▶ **STATED GOAL 1**:
Decide whether each statement agrees with the derivation. Answer each with yes or no, and quote the deciding words of the derivation exactly.
(a) The state vector is defined at initial time t=0.
(b) The state vector is differentiated with respect to position.
(c) The evolution applied to the state vector is unitary.
▶ **STATED GOAL 2**:
In the derivation, what name is given to the final equation?
▶ **STATED GOAL 3**:
Carry the derivation of the Schrodinger equation on past its final sentence.

▶ **DOCUMENT**:

* Start *

Start with your state-vector [imath]|\psi (0)\rangle[/imath] defined at initial time t=0 and perform a unitary evolution

 

[math]|\psi (t)\rangle =e^{-iHt/\hbar}|\psi (0)\rangle[/math]

 

Differentiate with respect to time

 

[math]\frac{\partial}{\partial t}|\psi (t)\rangle =\frac{-iH}{\hbar}e^{-iHt/\hbar}|\psi (0)\rangle =\frac{-iH}{\hbar}|\psi (t)\rangle[/math]

 

Putting this in the usual form gives

 

[math]H|\psi (t)\rangle =i\hbar\frac{\partial}{\partial t}|\psi (t)\rangle[/math]

 

This is the Schrodinger equation.

* End *

▶ **RECORDED DATA**:
* Start *

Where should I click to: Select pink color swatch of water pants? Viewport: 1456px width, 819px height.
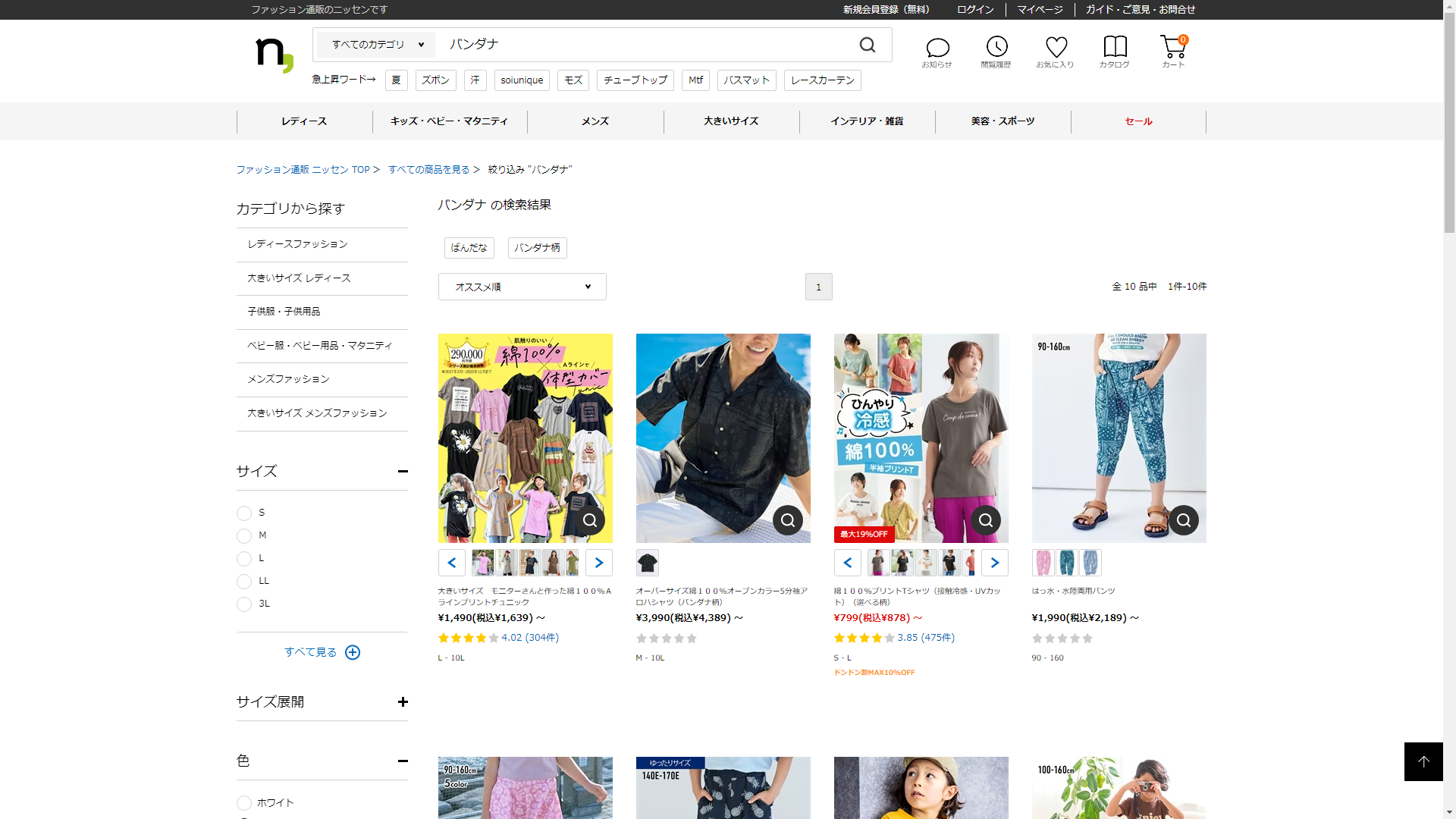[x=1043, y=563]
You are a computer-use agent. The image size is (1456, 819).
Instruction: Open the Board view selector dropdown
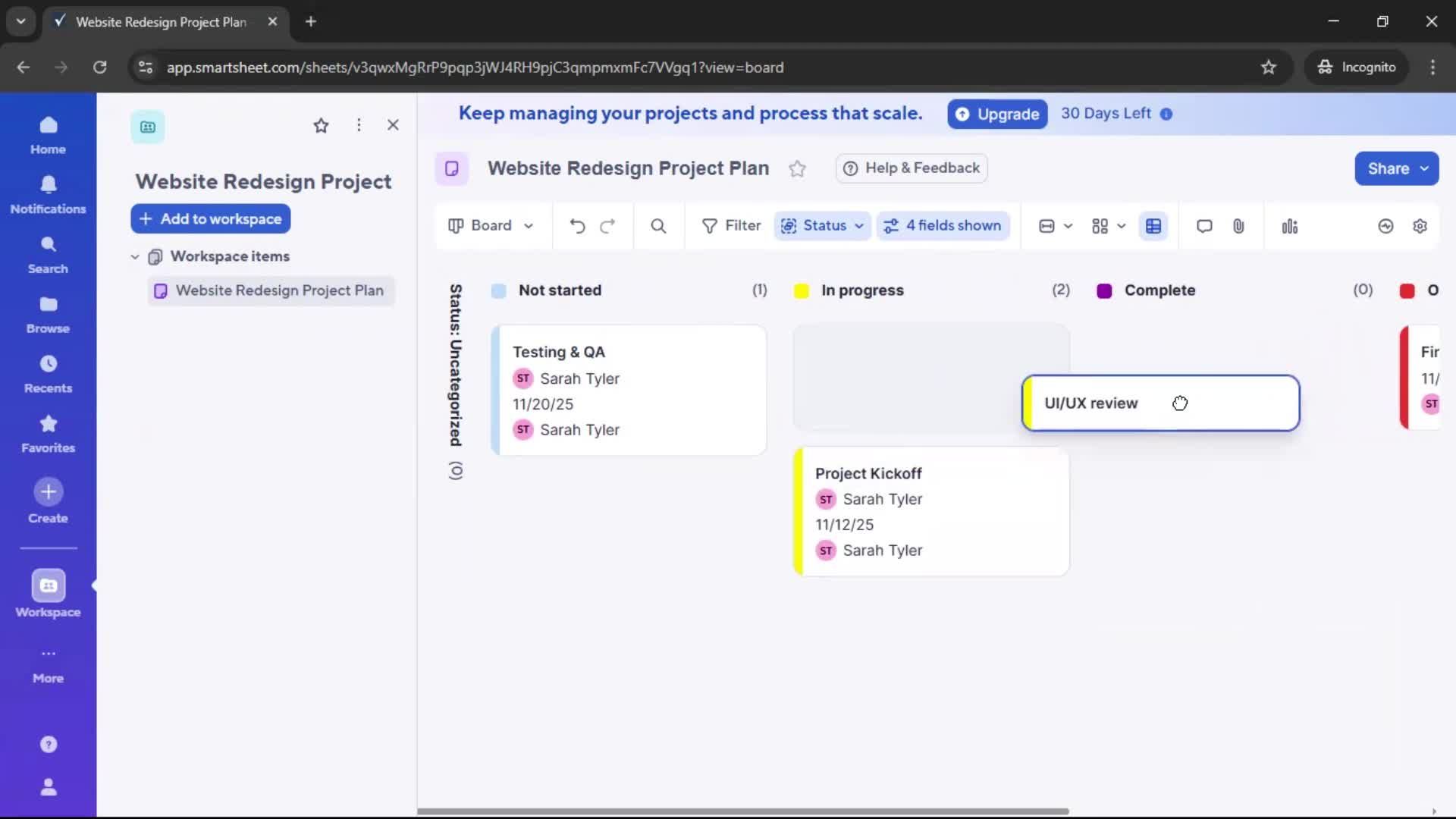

* End *

▶ **WRITTEN RESPONSE 1**:
(a) Yes: "defined at initial time t=0"
(b) No: "Differentiate with respect to time"
(c) Yes: "perform a unitary evolution"

▶ **WRITTEN RESPONSE 2**:
The Schrodinger equation.

▶ **WRITTEN RESPONSE 3**:
For a non-relativistic particle the Hamiltonian H is

 

[imath] H=\frac{P^2}{2M}+V [/imath]

 

And in coordinate representation the wave-function [math]\psi (\vec{x}, t)=\langle\vec{x} |\psi\rangle[/math] obeys

 

[math]\left(\frac{-\hbar^2\nabla^2}{2M}+V(\vec{x}, t)\right) \psi (\vec{x}, t)=i\hbar\frac{\partial}{\partial t}\psi (\vec{x}, t)[/math]

 

The momentum operator [imath]\vec{P}[/imath] is [imath]-i\hbar\vec{\nabla}[/imath] in coordinate representation.

 

For a relativistic particle we have the Dirac equation

 

[math]\left(i\gamma^{\mu}\partial_{\mu}-m\right)\psi (\vec{x}, t)=0[/math]

 

Heinsenberg QM differs in that the state-vectors and state operators have no explicit time depedence; instead the time dependence is in the dynamical operators, such as the Hamiltonian or Momenta.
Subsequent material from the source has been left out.